### Selected extract

Say, we have the following relationships:
a person can have many email addresses
a email service provider can (obviously) serve multiple email address
So, it's a many to many relationship. I have three tables: emails, providers, and users. Emails have two foreign ids for provider and user.
Now, given a specific person, I want to print all the email providers and the email address it hosts for this person, if it exists. (If the person do not have an email at Gmail, I still want Gmail be in the result. I believe otherwise I only need a left inner join to solve this.)
I figured out how to do this with the following subqueries (following the sqlalchemy tutorial):
email_subq = db.session.query(Emails).\
filter(Emails.user_id==current_user.id).\
subquery()
provider_and_email = db.session.query(Provider, email_subq).\
outerjoin(email_subq, Provider.emails).\
all()
This works okay (it returns a 4-tuple of (Provider, user_id, provider_id, email_address), all the information that I want), but I later found out this is not using the Flask BaseQuery class, so that pagination provided by Flask-SQLAlchemy does not work. Apparently db.session.query() is not the Flask-SQLAlchemy Query instance.
I tried to do Emails.query.outerjoin[...] but that returns only columns in the email table though I want both the provider info and the emails.
My question: how can I do the same thing with Flask-SQLAlchemy so that I do not have to re-implement pagination that is already there?

######
### Source data

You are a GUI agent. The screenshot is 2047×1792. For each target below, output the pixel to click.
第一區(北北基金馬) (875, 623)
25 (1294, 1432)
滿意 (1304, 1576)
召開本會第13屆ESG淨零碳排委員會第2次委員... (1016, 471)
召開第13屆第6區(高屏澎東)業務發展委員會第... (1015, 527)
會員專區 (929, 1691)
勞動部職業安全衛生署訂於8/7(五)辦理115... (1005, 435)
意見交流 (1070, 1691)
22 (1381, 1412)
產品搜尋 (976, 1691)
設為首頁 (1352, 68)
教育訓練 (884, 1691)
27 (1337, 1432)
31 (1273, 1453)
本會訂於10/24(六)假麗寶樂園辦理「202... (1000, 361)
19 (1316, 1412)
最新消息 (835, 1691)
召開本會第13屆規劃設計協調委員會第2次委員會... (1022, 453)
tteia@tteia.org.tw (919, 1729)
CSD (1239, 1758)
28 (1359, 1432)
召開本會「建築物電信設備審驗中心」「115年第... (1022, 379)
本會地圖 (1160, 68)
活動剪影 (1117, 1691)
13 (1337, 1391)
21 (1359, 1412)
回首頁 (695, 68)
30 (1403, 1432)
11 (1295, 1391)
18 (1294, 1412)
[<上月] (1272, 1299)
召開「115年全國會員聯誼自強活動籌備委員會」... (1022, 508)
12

######

## To do
**A.** Answer these questions about the Flask-SQLAlchemy question, one per line:
(i) What three tables does the writer have?
(ii) What does the working subquery approach return?
(iii) What does trying Emails.query.outerjoin return?
**B.** Update everything in the Flask-SQLAlchemy question from "Now, given a" down to "to solve this.)", putting "Outlook" in place of "Gmail".
The records were taken from a different source.

## Task answers
**A.**
(i) Emails, providers, and users.
(ii) A 4-tuple of (Provider, user_id, provider_id, email_address).
(iii) Only columns in the email table.

**B.**
Now, given a specific person, I want to print all the email providers and the email address it hosts for this person, if it exists. (If the person do not have an email at Outlook, I still want Outlook be in the result. I believe otherwise I only need a left inner join to solve this.)